Drawing Architecture
By Helen Thomas
New York and London: Phaidon, $60
320 pages, 300+ color illustrations
Even in today’s digitized world, designers still draw. For many it’s still the foundational step in the process. By gathering drawings and paintings by masters cross a range of eras and disciplines—Leonardo da Vinci to Robert Venturi—Drawing Architecture celebrates that simple act of putting pen, pencil, or brush to paper. Included from the latter, an Interior Design Hall of Fame member, is his sketch of a nondescript building, or “decorated shed,” that proclaims itself a monument and appeared in Learning from Las Vegas, his 1972 book cowritten with his architect wife, Denise Scott Brown.
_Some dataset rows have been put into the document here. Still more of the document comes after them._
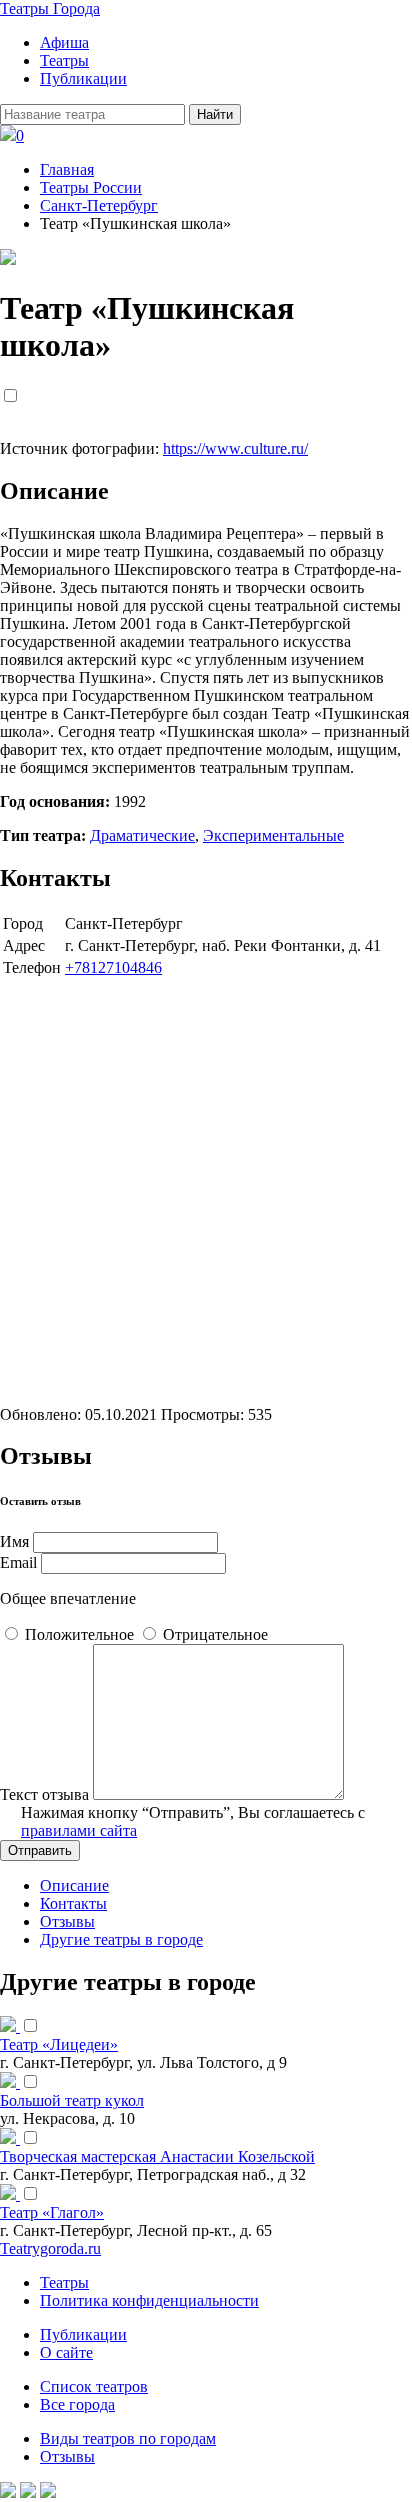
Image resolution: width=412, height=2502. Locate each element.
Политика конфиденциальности (149, 2300)
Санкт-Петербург (99, 205)
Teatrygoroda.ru (50, 2248)
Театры (64, 60)
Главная (67, 169)
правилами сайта (79, 1830)
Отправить (40, 1850)
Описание (74, 1885)
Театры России (91, 187)
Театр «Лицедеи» (59, 2044)
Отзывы (67, 1921)
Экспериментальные (273, 835)
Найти (215, 114)
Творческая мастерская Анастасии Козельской (157, 2156)
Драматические (142, 835)
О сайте (66, 2352)
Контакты (73, 1903)
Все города (77, 2404)
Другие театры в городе (121, 1939)
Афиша (64, 42)
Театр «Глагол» (52, 2212)
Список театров (94, 2386)
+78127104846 (113, 967)
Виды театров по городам (128, 2438)
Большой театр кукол (72, 2100)
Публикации (83, 78)
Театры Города (50, 8)
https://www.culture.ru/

Like that shed, many of the images featured are unrealized or just conceptual, like architect Robert Bray’s Playboy Pad for a 1970 issue of the magazine; it’s shown alongside a doodle by Ettorre Sottsass of a stylish but structurally impossible edifice. Others are early versions of familiar, actual buildings—but not necessarily done in analog fashion. For example, for a conception-phase plan of the Guggenheim Bilbao museum, Frank Gehry used CATIA, the software developed by the French aerospace industry that can produce multiaxial, curved forms.
Naturally, the cover of the book, which includes a chronological index dating to ancient Mesopotamia and the earliest recognizable architectural plan, nods to the craft: It’s Buckminster Fuller’s study for one of his geodesic spheres, the lines slightly impressed into the surface as if it had been drawn there by hand.